Posted by John Zeratsky

I certainly drank the kool-aid. All of my future markup will be as HTML5-compatible as possible.

(I like XHTML, too, but its potential was never fully realized in the real world. Time to move on.)

John Zeratsky
 
3/28/2007
12:34pm

Posted by Nick

XHTML served to raise awareness that crappy markup wasn’t a requirement for the future of the web, but it didn’t bring a tangible benefit in and of itself. I’m actually kinda excited to see HTML5 on the rise. I’ve been fighting the “XHTML isn’t a good fit for web applications” bug for almost a year now, and I’m ready to have a glass of kool-aid myself.

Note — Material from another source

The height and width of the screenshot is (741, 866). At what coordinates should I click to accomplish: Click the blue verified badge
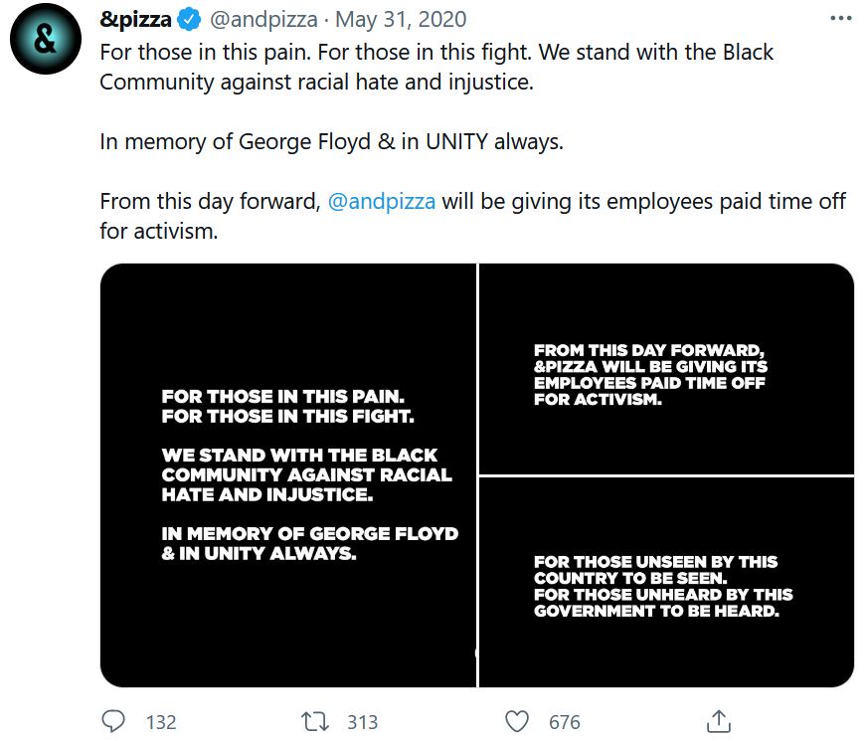click(190, 19)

Goodbye XML, hello something better (oh, like HTML+JSON).

Nick
 
3/29/2007
8:33am

Posted by John Zeratsky

You’re right, XHTML did serve that purpose, but I wonder if that’s because it was a subset of XML (that’s the part that was never fully realized) or simply because it was more strictly defined (and less tolerant of presentational markup) than HTML4?

I think the question is: If HTML5 had come along instead of XHTML, would it have had the same effect? (I think yes.)

John Zeratsky
 
3/29/2007
7:04pm

Posted by Nick

I’m all in favor of HTML5 now, but I’m not sure if HTML5 would have been “right” at the time. (“The time” being four-ish years ago or so.)

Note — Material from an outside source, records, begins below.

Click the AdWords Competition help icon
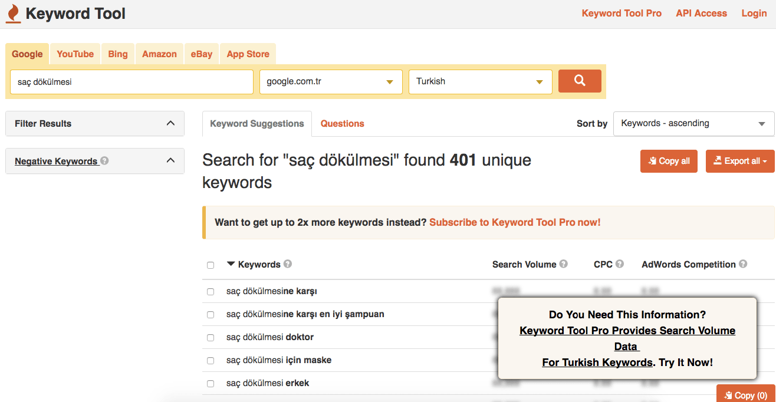 [x=742, y=264]
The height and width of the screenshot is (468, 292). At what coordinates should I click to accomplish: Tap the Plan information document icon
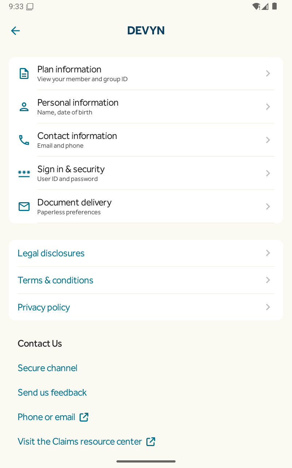(24, 73)
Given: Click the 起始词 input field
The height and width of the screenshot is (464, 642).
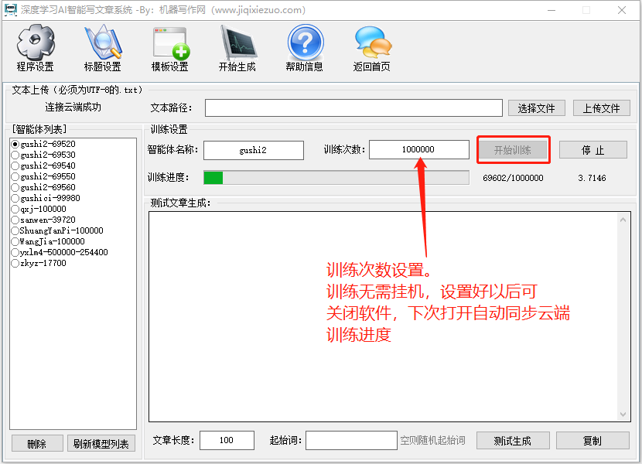Looking at the screenshot, I should pos(351,440).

I mean, XHTML is strict — and that’s both its upside and its downside. It’s great because you know exactly how to write well-formed documents — or perhaps, you know “what you did wrong before.” XHTML sucks because XML’s really a data interchange format (think of all the mime-type discussions you’ve seen, yikes!) and who really wants to craft pretty data interchange formats?

I have a hunch that HTML5 — which is in a way a kinder, gentler XHTML — would have lacked the backbone to really clean up the web the way the super-strictness of XHTML did.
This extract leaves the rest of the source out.